→ **Given task a**: Copy the lines of the listing exactly, starting at the line that contains "Where should I click to: Select" and ending at the line that contains "coord(505,458)", including both of those lines.

→ **Excerpt provided**:
__________

Impact Update: 3 streams of experimentation

 

An integral part of CoDE and the wider Business School, the Business Insights Lab (BiL) is the home of a process we call Discovery-Led Collaboration that blends research, education, problem-solving and brokering.  This is experimentation for business, and it folds in enterprises large & small, the wider community, researchers and students.

Three distinct flavours of Discovery-Led Collaboration are emerging in the BiL:

  • Research Collaboration: we held a taster session during the Faculty of Arts and Social Sciences’ (FASS) Festival of Research to introduce academics to the idea of using the Lab for cross-disciplinary research sandpits.  We are working with the champions and coordinators of the University-wide research themes (e.g. Urban Living, Sustainability, Innovation for Health) to figure out how we can use the BiL to nurture cross-Faculty collaboration.
  • Community Collaboration: we are working with a pan-University team on a series of Labs involving several local stakeholders to generate material social impact and transform the community around the North Guildford area.
    We also run the Wates Social Enterprise Programme – now in its second year – in the Lab.   This programme, funded by the Wates Family Enterprise Trust, teaches postgraduate students about social entrepreneurship and helps them develop and pitch their social enterprise concepts to a funding panel.
  • Enterprise Collaboration: we’ve been working with a wide variety of organizations – large & small, public- & private-sector – in the time since the Lab was officially launched. Our partners see the BiL as a way to bring a wide variety of parties together for a productive dialogue.  There’s a real opportunity to build strategic partnerships with actors who will have a substantial impact on the UK (& international) economy over the coming decades.

__________

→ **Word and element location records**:
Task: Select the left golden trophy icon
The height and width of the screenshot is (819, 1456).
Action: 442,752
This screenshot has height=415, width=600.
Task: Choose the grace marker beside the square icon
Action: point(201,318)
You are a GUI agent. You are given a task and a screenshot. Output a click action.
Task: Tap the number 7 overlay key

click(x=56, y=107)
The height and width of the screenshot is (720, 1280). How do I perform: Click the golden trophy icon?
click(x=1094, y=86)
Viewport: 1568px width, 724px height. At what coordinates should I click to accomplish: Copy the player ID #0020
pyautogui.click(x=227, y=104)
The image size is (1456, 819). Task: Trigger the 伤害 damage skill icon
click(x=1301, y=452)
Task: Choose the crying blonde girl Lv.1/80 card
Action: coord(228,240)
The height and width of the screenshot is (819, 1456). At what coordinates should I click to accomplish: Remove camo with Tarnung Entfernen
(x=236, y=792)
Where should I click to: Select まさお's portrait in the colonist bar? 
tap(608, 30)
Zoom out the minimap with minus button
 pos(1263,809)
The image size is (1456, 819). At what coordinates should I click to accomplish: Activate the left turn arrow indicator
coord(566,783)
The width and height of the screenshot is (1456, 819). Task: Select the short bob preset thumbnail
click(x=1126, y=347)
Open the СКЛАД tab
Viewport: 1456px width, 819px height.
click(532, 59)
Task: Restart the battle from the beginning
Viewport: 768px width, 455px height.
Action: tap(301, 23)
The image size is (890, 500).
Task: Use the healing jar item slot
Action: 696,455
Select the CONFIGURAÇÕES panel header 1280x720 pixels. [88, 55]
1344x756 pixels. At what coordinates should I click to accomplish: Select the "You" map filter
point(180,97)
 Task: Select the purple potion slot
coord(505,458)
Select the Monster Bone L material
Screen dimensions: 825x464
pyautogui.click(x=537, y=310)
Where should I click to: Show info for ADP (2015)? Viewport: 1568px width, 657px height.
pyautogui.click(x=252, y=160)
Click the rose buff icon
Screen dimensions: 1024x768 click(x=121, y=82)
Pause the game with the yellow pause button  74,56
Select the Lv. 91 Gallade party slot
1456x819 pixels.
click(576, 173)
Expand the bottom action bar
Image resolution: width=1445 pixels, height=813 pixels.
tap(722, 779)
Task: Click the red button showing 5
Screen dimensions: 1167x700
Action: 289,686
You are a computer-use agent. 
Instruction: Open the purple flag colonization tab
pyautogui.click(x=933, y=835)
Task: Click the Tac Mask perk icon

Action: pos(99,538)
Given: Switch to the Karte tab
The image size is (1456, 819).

__________

→ **Given task b**: Proceed with the impact update on the Business Insights Lab's three streams of experimentation, continuing from where it stops.

→ **Exercise result a**:
Where should I click to: Select まさお's portrait in the colonist bar? 
tap(608, 30)
Zoom out the minimap with minus button
 pos(1263,809)
The image size is (1456, 819). At what coordinates should I click to accomplish: Activate the left turn arrow indicator
coord(566,783)
The width and height of the screenshot is (1456, 819). Task: Select the short bob preset thumbnail
click(x=1126, y=347)
Open the СКЛАД tab
Viewport: 1456px width, 819px height.
click(532, 59)
Task: Restart the battle from the beginning
Viewport: 768px width, 455px height.
Action: tap(301, 23)
The image size is (890, 500).
Task: Use the healing jar item slot
Action: 696,455
Select the CONFIGURAÇÕES panel header 1280x720 pixels. [88, 55]
1344x756 pixels. At what coordinates should I click to accomplish: Select the "You" map filter
point(180,97)
 Task: Select the purple potion slot
coord(505,458)

→ **Exercise result b**:
We are also beginning to incorporate BiL and its discovery-led approach into the Surrey Business School’s Executive Education model.  SBS continues to deliver bespoke programmes for larger clients – but is now offering Open programmes as well, beginning with a series of one-day masterclass workshops.  BiL has a key part to play in delivering research and education in a collaborative, dynamic, and game-changing way.

Why is the Lab particularly important in the rapidly-changing digital economy? Simple: it gives a wide range of ventures the tools and flexibility to meet the challenges of real-world problems that are fluid, and fraught with unknowns.  It features:

  • A bias to action: today’s rapid social and technological developments don’t permit months of analysis. The BiL approach can create the required focus and energy in just days;
  • Tackling the whole problem, however messy: our Labs consider the ‘ecology of technology’, embracing factors such as value creation, culture and behaviour;
  • Learning by doing: a focus on ‘real-work’ challenges not only addresses immediate issues, but also equips participants to tackle them again in the future.

Thanks to the BiL approach, all kinds of enterprises are now using a blend of discovery, dialogue and design thinking to transform themselves proactively, to plan effectively in uncertain and unpredictable times, and to untangle the confluence of sectors, issues and problems that enterprises increasingly face.

Don’t just peer into the fog and wonder what’s going to hit your business next. Instead, get in touch with us for some business experimentation.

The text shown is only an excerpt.